Task instructions → Could you rewrite the entries from the very beginning up to and including the line with "coord(824,18)", keeping the requests unchanged, but raising every coordinate in the answers by 49?

Excerpted records →
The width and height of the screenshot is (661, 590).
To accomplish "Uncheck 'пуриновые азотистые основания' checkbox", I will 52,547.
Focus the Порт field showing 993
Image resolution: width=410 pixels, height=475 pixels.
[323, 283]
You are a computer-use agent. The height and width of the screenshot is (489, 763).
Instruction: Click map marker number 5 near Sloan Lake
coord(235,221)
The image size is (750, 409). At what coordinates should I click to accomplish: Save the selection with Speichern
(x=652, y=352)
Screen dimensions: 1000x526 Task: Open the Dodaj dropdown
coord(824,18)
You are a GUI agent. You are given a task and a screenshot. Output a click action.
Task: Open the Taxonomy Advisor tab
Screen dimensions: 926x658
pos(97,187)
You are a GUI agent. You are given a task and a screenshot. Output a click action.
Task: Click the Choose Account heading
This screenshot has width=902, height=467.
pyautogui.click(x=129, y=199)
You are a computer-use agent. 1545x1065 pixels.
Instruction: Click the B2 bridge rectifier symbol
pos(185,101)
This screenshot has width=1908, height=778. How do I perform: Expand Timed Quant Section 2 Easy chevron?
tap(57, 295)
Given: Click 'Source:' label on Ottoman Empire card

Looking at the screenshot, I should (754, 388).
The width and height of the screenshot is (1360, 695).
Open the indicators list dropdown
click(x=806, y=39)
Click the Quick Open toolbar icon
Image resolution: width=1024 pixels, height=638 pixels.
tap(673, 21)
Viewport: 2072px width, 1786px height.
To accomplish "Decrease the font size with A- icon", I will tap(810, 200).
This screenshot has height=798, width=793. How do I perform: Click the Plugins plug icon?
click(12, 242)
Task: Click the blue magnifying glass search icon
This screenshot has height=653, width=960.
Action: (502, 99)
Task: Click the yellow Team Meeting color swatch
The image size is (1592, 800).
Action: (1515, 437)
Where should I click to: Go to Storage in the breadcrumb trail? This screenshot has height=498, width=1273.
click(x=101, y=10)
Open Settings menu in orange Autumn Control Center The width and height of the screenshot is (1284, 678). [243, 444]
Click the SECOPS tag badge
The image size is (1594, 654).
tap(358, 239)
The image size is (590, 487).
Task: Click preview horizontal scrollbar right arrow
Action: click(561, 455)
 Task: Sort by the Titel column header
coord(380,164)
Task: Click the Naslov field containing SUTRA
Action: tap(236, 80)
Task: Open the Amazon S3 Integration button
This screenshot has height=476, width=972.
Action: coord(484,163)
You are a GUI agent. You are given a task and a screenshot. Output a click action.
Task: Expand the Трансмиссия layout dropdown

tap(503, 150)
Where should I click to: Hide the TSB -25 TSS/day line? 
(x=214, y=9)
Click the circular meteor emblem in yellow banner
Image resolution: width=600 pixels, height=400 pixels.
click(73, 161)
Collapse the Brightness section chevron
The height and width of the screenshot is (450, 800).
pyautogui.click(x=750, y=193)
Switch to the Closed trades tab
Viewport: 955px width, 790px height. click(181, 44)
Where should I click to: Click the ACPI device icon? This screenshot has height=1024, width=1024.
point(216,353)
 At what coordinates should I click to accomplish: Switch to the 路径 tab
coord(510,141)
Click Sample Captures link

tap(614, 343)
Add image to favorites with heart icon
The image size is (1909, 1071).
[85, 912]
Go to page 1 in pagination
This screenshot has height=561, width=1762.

Result below →
The width and height of the screenshot is (661, 590).
To accomplish "Uncheck 'пуриновые азотистые основания' checkbox", I will 101,596.
Focus the Порт field showing 993
Image resolution: width=410 pixels, height=475 pixels.
[372, 332]
You are a computer-use agent. The height and width of the screenshot is (489, 763).
Instruction: Click map marker number 5 near Sloan Lake
coord(284,270)
The image size is (750, 409). At what coordinates should I click to accomplish: Save the selection with Speichern
(x=701, y=401)
Screen dimensions: 1000x526 Task: Open the Dodaj dropdown
coord(873,67)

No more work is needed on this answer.